> [Work task]
Once the line containing "Task: Open the group studio photo in viewer" is found in the material below, it and every line after it should be transcribed exactly, with pictures left out and nothing added.

> [Data]
_____

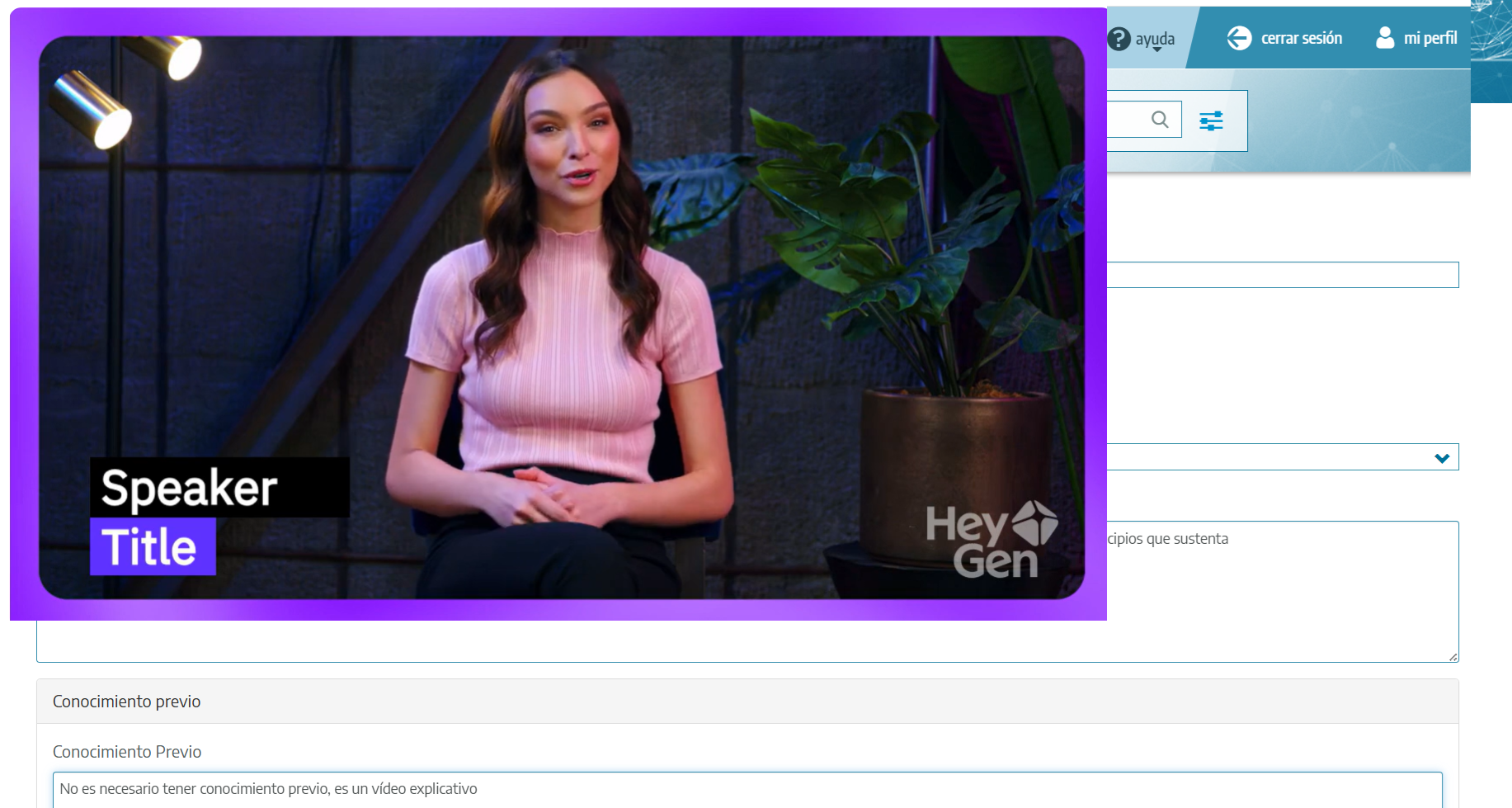
Task: Open the filter sliders settings icon
Action: (1211, 121)
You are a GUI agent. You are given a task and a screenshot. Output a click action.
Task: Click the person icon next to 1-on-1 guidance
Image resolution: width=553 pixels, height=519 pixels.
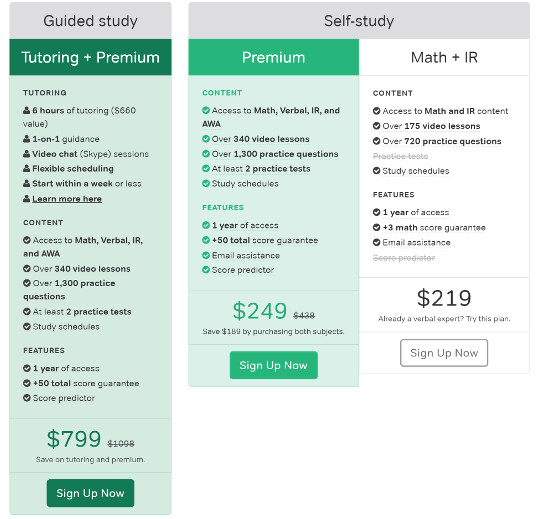coord(26,139)
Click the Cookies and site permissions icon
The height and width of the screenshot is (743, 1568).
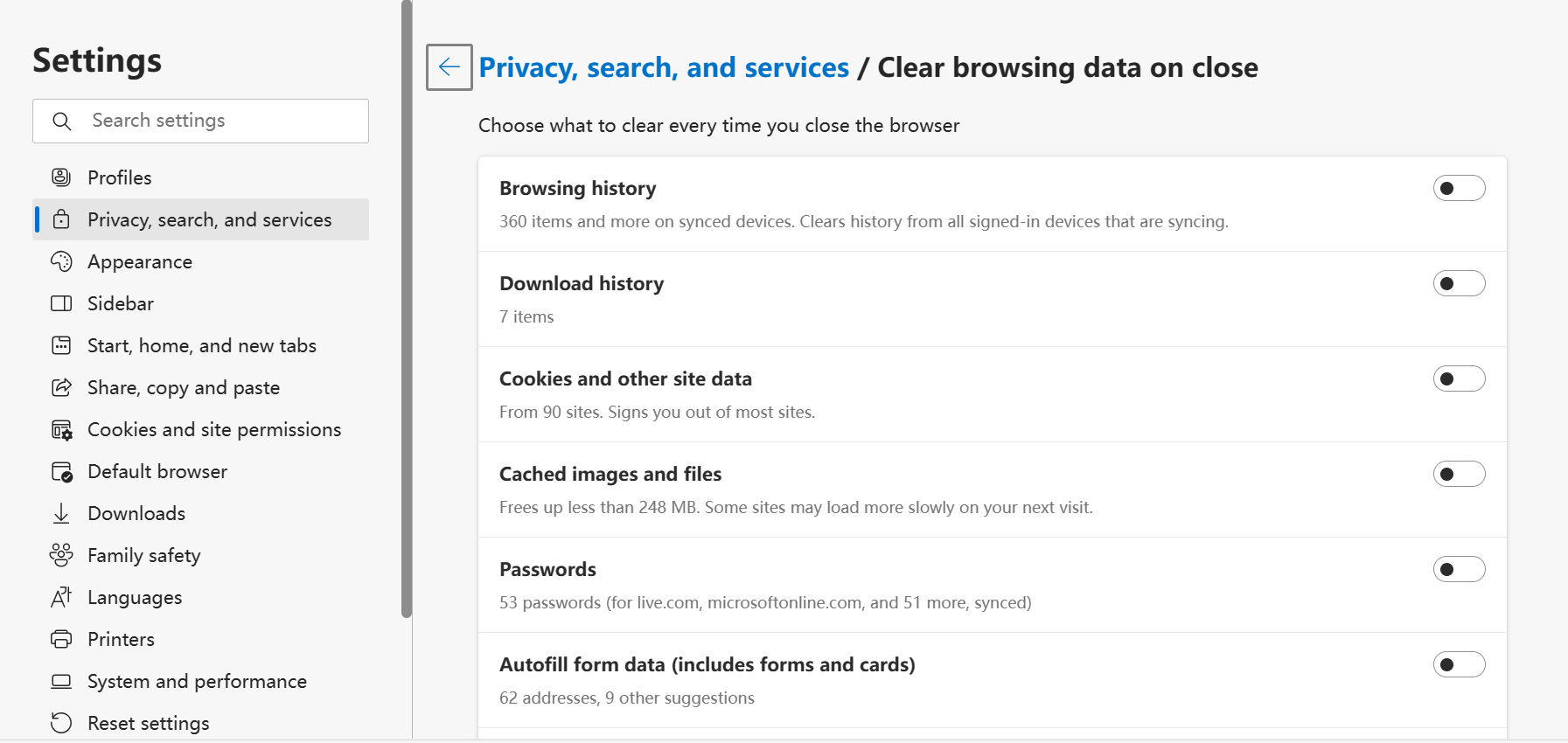tap(60, 429)
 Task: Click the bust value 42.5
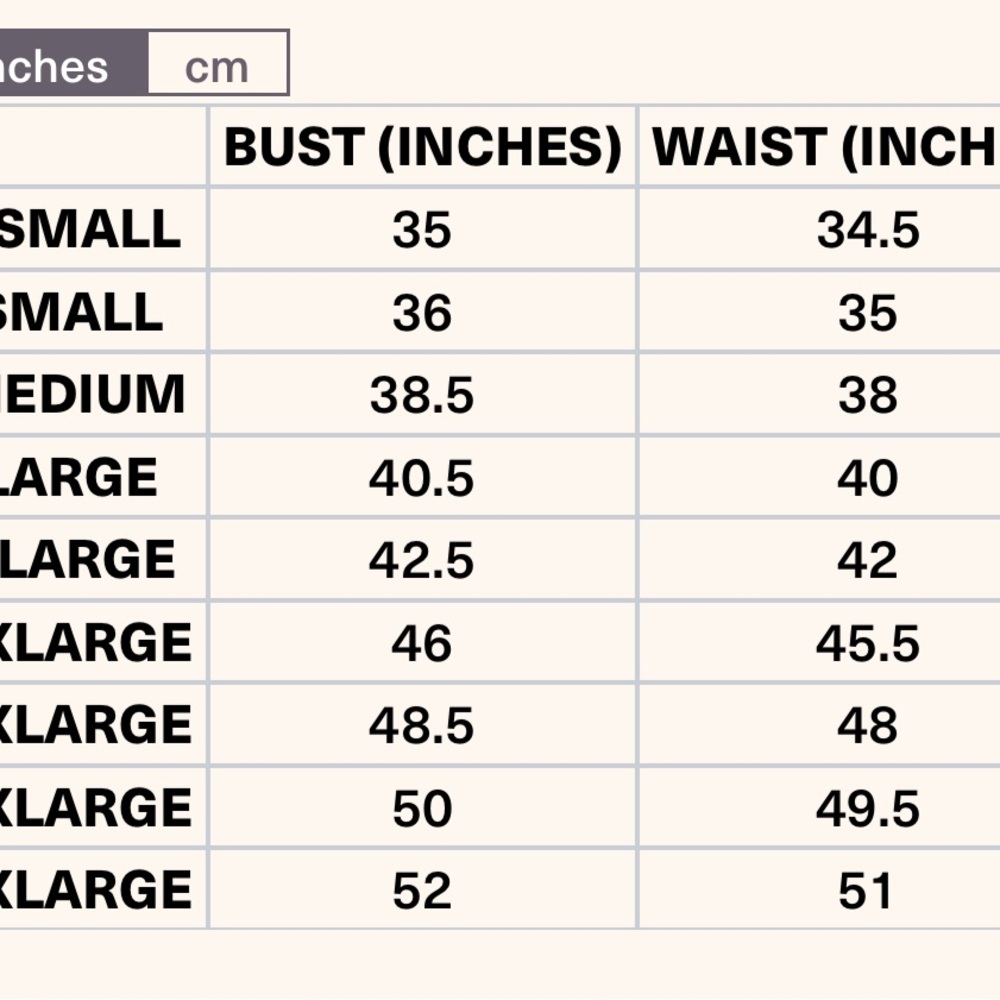(x=422, y=560)
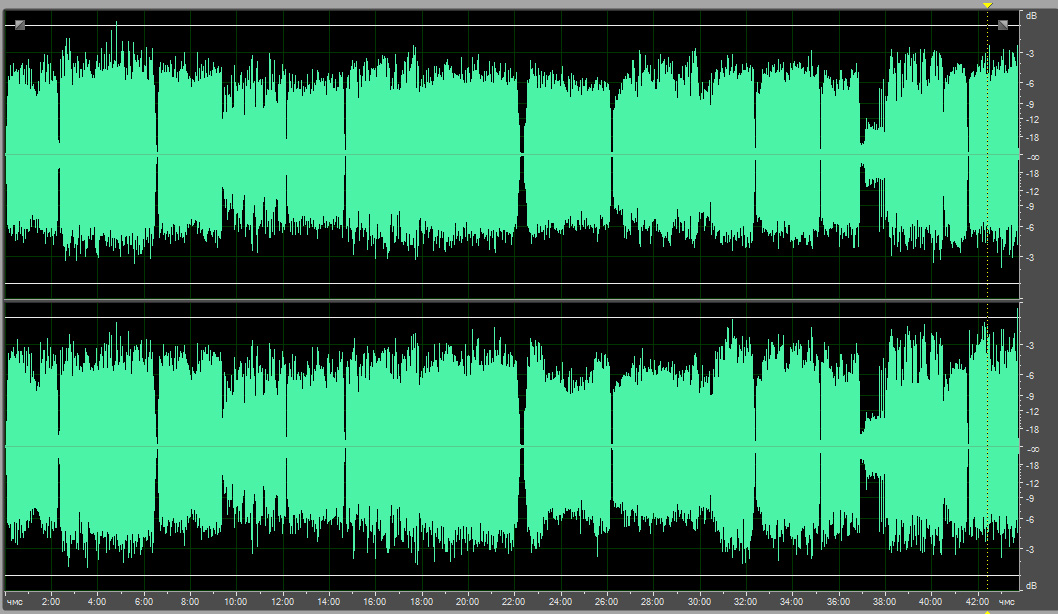Click the yellow playhead cursor marker
1058x614 pixels.
pyautogui.click(x=987, y=6)
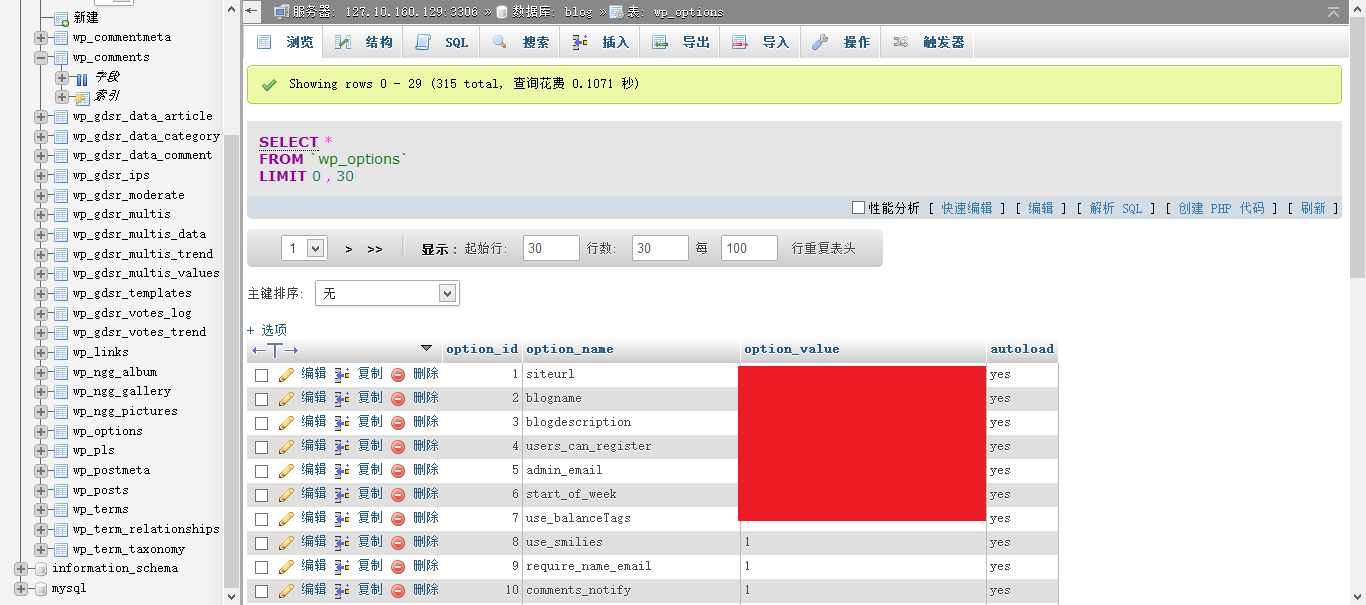Click the vertical scrollbar of navigation panel

[x=232, y=350]
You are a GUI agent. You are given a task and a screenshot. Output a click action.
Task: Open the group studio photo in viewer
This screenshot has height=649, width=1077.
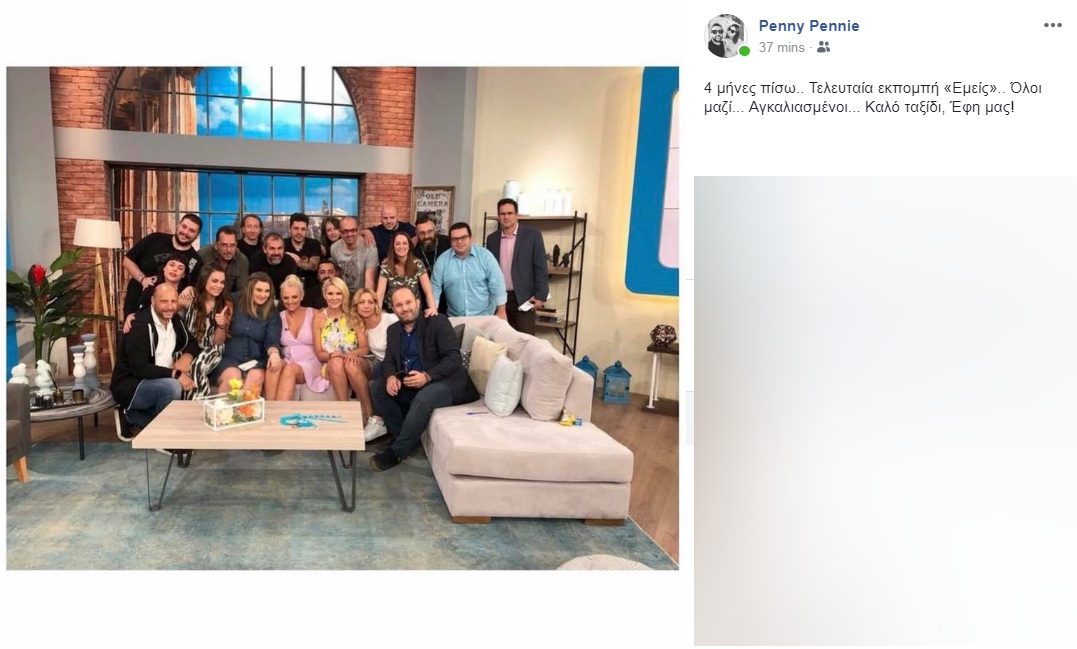point(342,318)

_____

> [Response below]
Task: Open the group studio photo in viewer
This screenshot has height=649, width=1077.
point(342,318)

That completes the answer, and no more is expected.